Jones et al22 extracted the coronary arteries and thoracic aortas from male rats and placed them in a physiological buffer. Vessels had either a denuded endothelium, flutamide or KCl treatment, or were controls. Before treatment, each vessel was incubated in prostaglandin‐F (PGF), a contractile agent, before treatment until maximum contraction had been achieved. Testosterone was then administered at concentrations between 0.1 and 100 μmol/L. There was no difference between the relaxation percentages of vessels with and without an endothelium at different testosterone concentrations. Relaxation percentages of control vessels and vessels treated with flutamide did not differ either. There was no difference in the concentration‐response curve of testosterone in vessels preconstricted with KCl instead of PGF.22 The ineffectiveness of endothelial denudation and flutamide incubation on relaxation percentages suggests that testosterone's vasodilatory effect is independent of both the endothelium and androgen receptors.

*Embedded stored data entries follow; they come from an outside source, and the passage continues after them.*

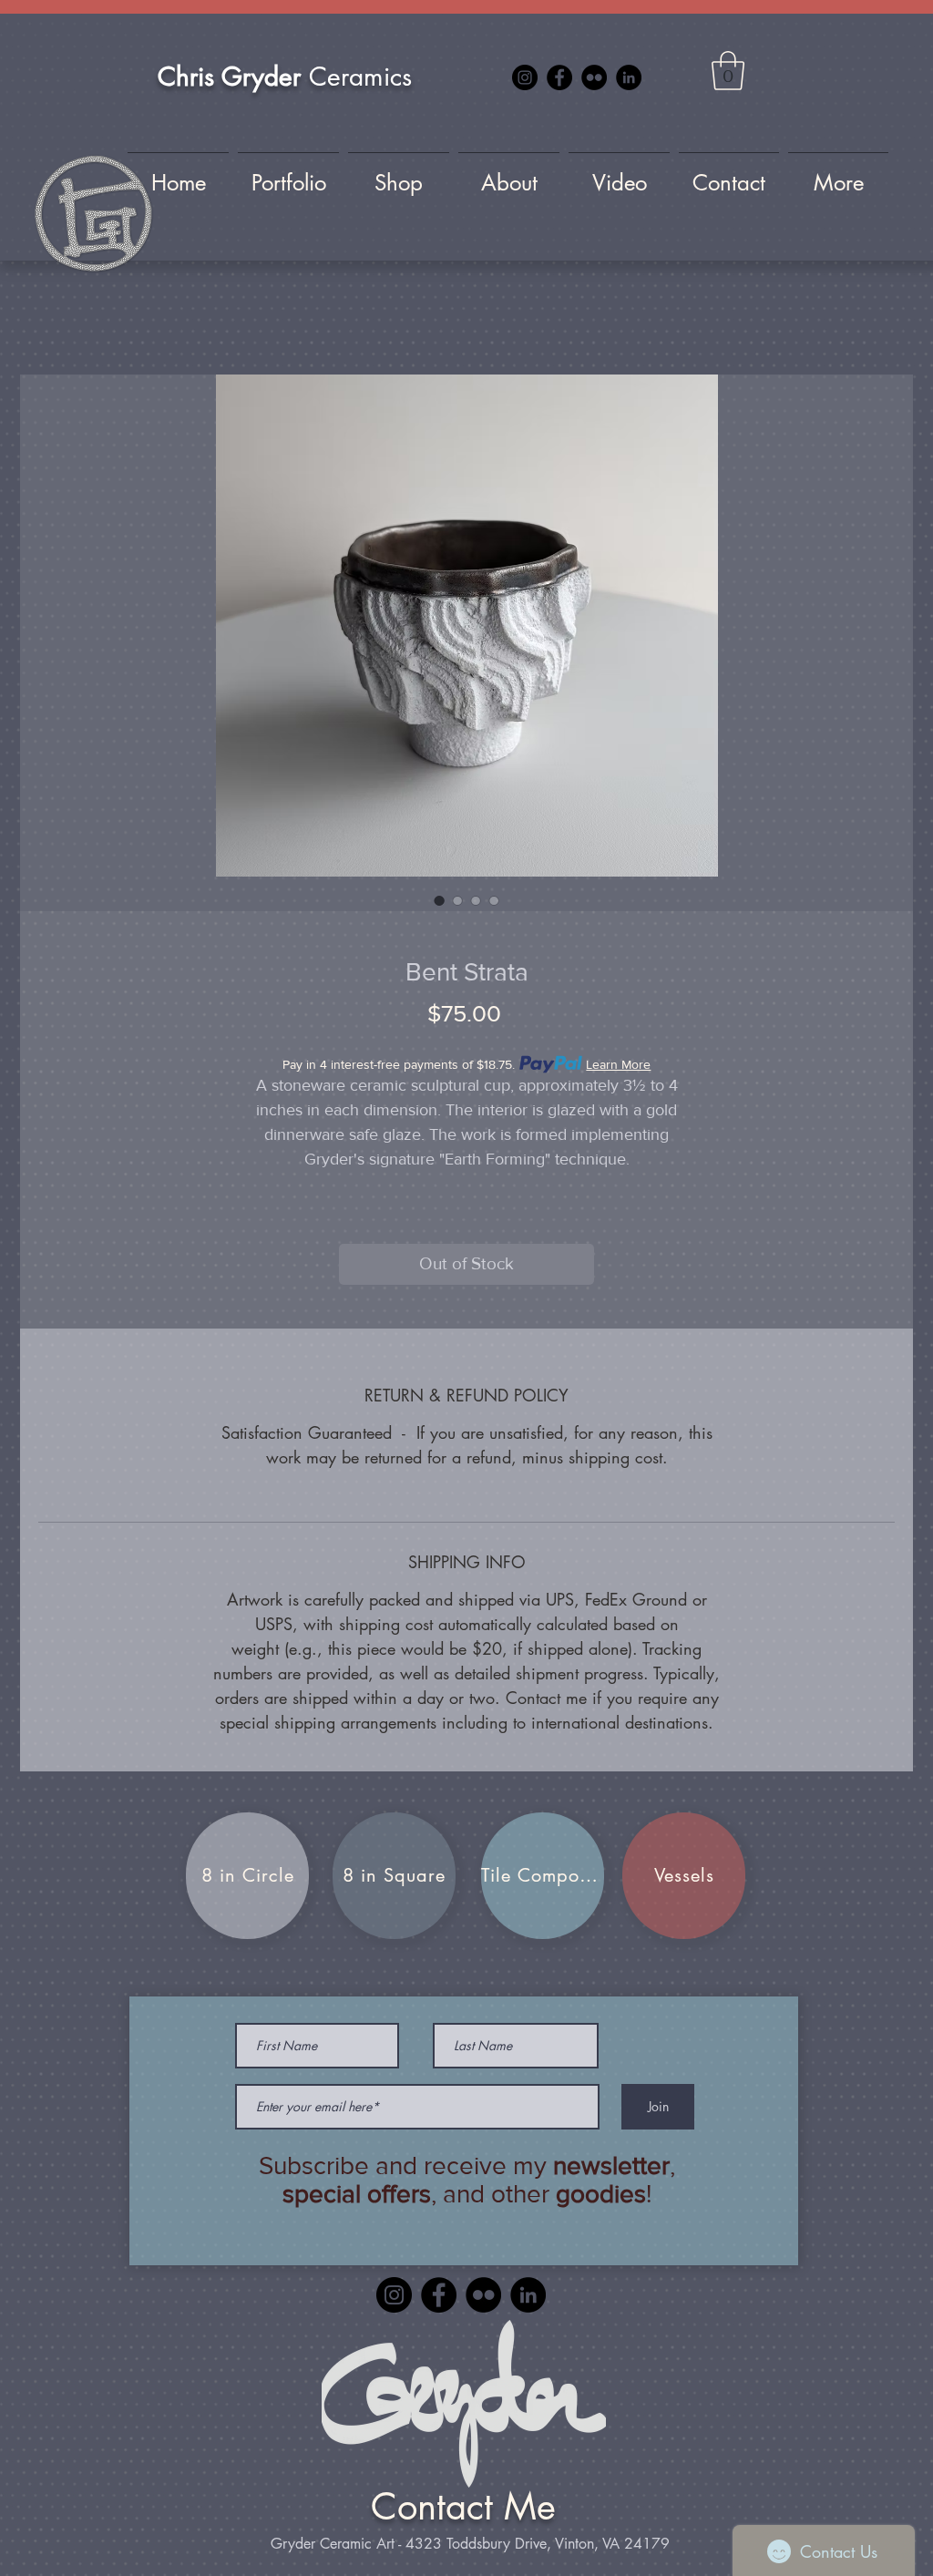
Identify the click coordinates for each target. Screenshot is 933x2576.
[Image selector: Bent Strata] (439, 900)
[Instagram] (525, 77)
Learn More (618, 1064)
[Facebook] (559, 77)
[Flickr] (594, 77)
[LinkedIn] (628, 77)
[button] (728, 70)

Much evidence for the vasodilatory effects of testosterone exists, but less is known about the mechanism through which testosterone causes vasodilation. Scragg et al23 examined the possibility that testosterone is an inhibitor of voltage‐gated calcium (Ca2+) channels. The authors examined smooth muscle cells from rats using whole‐cell patch‐clamps to record electrical currents. Increased concentrations of testosterone yielded a decrease in the testosterone to control current ratio (I[test]/I[control]) in L‐type Ca2+ at 10−7 mol/L, or approximately physiological levels. This suggests that testosterone inhibits the L‐type Ca2+ channel. An inhibition of T‐type Ca2+ channels was also seen, but only at supraphysiological testosterone levels.23 Thus, testosterone may have further vasodilatory effects at supraphysiological levels.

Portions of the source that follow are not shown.